→ WRITTEN INSTRUCTION: Render every line of the material below as a JSON list of strings, one string per line, skipping blank lines and leaving out the pictures.

======== RECORDS SUPPLIED ========

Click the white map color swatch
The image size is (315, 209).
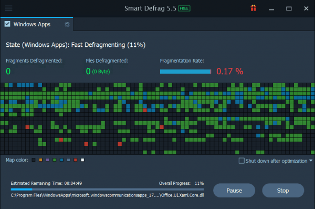point(82,160)
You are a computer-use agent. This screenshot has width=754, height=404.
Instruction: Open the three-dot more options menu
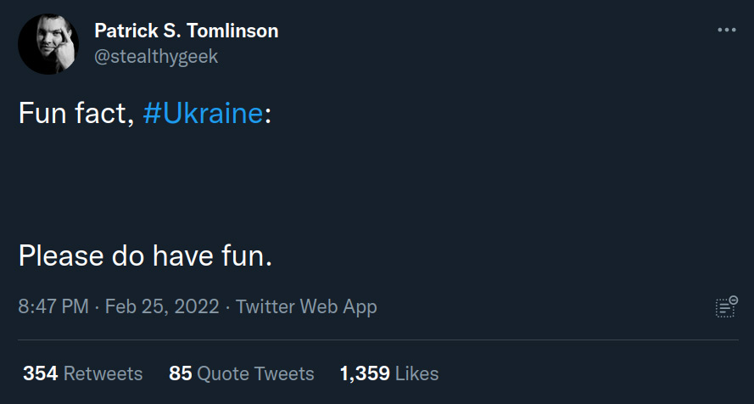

========

→ RESPONSE TO THE TASK:
[
  "Click the white map color swatch",
  "The image size is (315, 209).",
  "point(82,160)",
  "You are a computer-use agent. This screenshot has width=754, height=404.",
  "Instruction: Open the three-dot more options menu"
]